I’m breathing too fast now, adrenaline making my hand shake around the grip. I’m hyper-aware of the fluid from the tattoo, warm and disgusting, spotting the sheets beneath me.

His eyes drop there.

“It needs to be covered again.”

I let out a laugh so sharp it almost hurts. “You do not get to stand there acting like this is normal.”

“It is to me.”

“It’s not to me, Maksim—”

“Then shoot me.”

The words cut straight through mine.

The room goes dead still.

He leans in.

Not enough to grab the gun or to touch me. Just enough to make it worse.

“You’re this fucking furious,” he says, voice low, steady, eyes locked on mine, “then do it.”

My finger tightens again.

He sees it.

Doesn’t flinch.

“Or put it down,” he says, “and let me fix what’s mine before you ruin it.”

Mine.

The word hits so hard my stomach twists.

At his chest. At the carved letters. At the blood.
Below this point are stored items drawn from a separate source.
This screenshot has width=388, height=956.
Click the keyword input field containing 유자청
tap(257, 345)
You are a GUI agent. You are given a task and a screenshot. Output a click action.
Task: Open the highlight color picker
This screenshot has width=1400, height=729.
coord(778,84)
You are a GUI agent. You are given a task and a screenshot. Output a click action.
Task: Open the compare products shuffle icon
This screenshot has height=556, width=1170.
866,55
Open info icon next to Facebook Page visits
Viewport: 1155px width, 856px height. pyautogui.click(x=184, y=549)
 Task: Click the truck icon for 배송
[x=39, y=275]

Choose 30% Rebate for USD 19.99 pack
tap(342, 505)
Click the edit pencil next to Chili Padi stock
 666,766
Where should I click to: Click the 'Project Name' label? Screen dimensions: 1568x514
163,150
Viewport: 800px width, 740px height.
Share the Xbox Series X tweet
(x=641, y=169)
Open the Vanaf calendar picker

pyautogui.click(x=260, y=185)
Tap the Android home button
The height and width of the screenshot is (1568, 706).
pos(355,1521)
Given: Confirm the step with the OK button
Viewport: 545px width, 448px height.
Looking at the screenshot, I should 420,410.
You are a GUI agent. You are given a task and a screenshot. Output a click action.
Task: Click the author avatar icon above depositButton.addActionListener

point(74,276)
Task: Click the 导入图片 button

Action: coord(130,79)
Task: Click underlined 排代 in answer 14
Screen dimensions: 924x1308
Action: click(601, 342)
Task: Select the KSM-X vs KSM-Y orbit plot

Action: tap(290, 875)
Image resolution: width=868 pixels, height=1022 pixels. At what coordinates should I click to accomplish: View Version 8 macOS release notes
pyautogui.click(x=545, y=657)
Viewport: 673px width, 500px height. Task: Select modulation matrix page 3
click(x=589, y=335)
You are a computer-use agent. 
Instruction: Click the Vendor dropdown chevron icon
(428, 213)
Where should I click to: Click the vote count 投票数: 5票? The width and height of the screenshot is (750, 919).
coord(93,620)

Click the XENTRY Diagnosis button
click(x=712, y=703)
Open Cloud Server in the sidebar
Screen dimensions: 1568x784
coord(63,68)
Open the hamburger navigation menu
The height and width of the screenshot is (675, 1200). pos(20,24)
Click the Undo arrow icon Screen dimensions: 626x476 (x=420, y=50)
At the maddening stillness on his face. At the man who crossed a line I drew with both hands and is still standing there like he put a ring on my finger instead of ink in my skin while I was out cold.

I hate him.

I hate that some sick part of me understands exactly what this was to him.

I hate that he expected me to understand it too.

I hate that my hip burns.

I hate that he’s right about one thing—it does need to be rebandaged.

Slowly, I lower the gun. Not all the way. Just enough to stop aiming at his face.

Something shifts in his eyes. Something darker.

Quieter.

Like disappointment with teeth.

That pisses me off too.

“Don’t touch me anywhere else,” I say, my voice raw. “Just fix it. And if you try anything, I’ll put a bullet through your throat.”

“Da.”

He says it like he believes me.

Like that’s the only reason he’s being careful.

I set the gun on the bed beside my knee without taking my eyes off him.

“Don’t mistake this for forgiveness.”

His jaw tightens. “I don’t need your forgiveness.”

That lands harder than I want it to.

He moves then.

No smirk. No triumph. No apology.

Just that same terrible steadiness as he reaches for the torn film hanging from my hip.

I flinch anyway. His mouth hardens. But his hands stay precise.

Controlled.

Almost reverent in a way I hate immediately, because reverence is too close to tenderness, and tenderness would be easier to survive than this.

This is worse.

This is a man handling my skin like he thinks he gave me something sacred.